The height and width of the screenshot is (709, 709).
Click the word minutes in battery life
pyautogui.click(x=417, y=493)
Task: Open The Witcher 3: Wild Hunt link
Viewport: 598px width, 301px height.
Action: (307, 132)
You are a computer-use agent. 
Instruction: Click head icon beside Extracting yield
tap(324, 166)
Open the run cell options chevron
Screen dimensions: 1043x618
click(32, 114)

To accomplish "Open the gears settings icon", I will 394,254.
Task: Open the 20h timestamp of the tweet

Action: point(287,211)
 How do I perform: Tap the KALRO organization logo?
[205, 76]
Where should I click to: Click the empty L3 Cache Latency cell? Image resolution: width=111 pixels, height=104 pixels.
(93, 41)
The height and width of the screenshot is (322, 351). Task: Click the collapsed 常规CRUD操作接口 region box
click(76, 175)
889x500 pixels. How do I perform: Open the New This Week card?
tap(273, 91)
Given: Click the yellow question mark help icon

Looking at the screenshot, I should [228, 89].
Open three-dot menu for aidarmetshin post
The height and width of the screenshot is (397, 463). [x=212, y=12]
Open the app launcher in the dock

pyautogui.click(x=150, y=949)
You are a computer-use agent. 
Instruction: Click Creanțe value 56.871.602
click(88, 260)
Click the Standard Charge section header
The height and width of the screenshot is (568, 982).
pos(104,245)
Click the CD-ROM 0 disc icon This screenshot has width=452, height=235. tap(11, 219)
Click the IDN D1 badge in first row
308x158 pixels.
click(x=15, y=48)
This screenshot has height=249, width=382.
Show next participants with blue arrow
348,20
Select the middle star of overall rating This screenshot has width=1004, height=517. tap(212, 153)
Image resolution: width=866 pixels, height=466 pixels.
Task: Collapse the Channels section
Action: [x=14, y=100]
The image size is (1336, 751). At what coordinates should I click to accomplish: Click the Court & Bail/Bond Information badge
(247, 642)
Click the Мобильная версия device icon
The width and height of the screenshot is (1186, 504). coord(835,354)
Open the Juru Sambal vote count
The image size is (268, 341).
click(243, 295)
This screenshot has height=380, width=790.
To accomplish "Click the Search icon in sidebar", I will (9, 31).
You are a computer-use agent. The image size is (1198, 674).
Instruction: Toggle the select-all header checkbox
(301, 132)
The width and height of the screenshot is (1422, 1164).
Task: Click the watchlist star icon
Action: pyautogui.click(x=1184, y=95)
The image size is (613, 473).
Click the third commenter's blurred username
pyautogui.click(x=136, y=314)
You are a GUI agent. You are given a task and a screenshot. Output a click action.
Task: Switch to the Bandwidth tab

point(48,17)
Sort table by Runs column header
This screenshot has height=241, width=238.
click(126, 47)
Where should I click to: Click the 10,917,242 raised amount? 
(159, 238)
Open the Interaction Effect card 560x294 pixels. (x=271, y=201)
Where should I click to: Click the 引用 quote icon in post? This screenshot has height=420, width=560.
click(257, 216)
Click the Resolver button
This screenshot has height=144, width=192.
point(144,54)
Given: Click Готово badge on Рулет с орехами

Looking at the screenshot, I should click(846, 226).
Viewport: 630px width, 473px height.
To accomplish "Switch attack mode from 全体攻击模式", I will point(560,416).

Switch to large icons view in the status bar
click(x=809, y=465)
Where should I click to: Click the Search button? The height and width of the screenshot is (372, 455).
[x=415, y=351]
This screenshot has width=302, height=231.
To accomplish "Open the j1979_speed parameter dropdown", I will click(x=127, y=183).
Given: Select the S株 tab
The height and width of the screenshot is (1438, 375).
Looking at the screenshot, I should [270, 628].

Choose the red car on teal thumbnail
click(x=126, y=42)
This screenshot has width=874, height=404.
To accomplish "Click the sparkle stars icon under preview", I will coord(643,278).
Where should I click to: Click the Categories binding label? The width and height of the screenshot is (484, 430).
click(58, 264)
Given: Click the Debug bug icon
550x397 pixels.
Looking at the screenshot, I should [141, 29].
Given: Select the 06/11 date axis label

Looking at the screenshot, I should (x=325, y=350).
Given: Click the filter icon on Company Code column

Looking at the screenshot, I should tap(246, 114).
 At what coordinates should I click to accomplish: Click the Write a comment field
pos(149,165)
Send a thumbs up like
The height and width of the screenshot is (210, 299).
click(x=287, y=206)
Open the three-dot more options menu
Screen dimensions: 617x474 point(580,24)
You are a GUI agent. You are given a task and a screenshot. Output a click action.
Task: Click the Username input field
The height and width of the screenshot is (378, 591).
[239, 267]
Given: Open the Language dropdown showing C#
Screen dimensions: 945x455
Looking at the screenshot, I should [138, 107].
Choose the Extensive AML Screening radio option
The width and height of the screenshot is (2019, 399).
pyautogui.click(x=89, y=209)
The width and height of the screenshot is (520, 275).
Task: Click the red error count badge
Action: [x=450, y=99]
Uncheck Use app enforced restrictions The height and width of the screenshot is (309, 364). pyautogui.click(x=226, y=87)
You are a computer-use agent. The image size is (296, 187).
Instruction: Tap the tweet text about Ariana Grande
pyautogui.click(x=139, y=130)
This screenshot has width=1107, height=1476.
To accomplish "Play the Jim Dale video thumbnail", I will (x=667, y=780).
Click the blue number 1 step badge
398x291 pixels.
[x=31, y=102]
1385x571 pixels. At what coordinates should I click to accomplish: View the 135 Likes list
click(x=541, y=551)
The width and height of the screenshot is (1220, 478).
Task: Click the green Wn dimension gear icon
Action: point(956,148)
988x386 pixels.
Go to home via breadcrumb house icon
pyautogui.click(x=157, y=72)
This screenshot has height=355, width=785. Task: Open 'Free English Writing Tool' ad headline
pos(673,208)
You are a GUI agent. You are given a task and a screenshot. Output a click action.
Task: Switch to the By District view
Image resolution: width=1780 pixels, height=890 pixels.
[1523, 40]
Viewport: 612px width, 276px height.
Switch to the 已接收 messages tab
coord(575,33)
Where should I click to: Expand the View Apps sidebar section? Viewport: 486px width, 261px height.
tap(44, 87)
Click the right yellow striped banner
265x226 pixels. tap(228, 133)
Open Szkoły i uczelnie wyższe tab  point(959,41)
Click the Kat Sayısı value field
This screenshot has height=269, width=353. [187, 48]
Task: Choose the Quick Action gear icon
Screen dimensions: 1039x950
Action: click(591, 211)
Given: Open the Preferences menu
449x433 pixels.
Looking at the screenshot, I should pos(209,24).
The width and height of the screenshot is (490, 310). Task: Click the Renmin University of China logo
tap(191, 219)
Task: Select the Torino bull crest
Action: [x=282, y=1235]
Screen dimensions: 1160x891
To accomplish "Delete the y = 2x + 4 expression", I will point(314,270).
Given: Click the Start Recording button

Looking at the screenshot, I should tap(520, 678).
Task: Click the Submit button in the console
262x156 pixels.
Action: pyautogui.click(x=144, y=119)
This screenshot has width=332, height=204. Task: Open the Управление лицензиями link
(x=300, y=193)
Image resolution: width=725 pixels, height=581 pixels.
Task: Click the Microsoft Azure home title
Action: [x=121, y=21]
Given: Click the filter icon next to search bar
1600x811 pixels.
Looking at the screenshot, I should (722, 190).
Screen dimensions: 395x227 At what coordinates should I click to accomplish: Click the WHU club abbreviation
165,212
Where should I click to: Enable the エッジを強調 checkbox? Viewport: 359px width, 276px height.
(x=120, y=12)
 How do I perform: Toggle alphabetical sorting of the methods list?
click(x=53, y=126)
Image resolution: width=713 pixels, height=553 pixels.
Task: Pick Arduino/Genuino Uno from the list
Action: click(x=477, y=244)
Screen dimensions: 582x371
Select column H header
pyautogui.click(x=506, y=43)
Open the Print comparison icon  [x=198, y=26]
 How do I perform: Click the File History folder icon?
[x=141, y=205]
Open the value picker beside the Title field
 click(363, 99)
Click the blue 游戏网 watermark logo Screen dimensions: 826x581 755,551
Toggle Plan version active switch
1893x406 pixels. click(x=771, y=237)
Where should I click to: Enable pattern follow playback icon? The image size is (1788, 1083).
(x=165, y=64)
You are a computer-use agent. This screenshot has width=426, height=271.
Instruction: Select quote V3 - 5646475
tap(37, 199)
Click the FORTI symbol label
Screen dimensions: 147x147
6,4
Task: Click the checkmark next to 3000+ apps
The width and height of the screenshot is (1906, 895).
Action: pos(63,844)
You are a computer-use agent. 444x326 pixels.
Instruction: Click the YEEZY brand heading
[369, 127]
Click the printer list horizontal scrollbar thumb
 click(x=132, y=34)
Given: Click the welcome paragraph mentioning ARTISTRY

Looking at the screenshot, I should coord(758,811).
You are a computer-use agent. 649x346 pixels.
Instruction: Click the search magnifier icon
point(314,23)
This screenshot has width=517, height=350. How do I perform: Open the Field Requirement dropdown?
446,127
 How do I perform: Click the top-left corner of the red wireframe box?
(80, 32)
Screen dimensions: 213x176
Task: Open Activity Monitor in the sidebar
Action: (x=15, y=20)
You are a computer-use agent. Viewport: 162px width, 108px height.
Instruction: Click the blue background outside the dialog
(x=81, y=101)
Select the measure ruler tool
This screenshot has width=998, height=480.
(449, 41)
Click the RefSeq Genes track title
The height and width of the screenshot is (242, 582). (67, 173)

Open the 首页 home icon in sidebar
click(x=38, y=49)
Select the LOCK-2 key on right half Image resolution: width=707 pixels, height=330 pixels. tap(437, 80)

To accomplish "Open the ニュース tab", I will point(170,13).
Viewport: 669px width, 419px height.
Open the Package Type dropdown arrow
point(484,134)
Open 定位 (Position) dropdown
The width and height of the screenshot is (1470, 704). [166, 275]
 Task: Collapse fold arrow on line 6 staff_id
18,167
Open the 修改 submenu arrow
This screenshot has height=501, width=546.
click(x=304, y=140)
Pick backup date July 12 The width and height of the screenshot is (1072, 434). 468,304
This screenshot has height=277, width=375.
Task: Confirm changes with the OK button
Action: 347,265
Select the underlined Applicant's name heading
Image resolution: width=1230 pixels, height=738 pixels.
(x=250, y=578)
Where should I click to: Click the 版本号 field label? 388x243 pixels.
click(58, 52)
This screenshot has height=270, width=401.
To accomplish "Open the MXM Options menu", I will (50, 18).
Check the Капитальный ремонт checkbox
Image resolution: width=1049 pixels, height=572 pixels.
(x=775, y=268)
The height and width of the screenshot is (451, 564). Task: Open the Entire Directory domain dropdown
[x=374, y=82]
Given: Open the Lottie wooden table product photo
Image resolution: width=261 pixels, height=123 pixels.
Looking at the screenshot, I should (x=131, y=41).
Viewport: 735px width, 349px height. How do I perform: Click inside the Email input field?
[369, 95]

◇ ◇ ◇ ◇

## Assignment
Set down exactly the lines that begin with the one containing "Viewport: 735px width, 349px" and end with the last line above, and no others.

## Task response
Viewport: 735px width, 349px height. How do I perform: Click inside the Email input field?
[369, 95]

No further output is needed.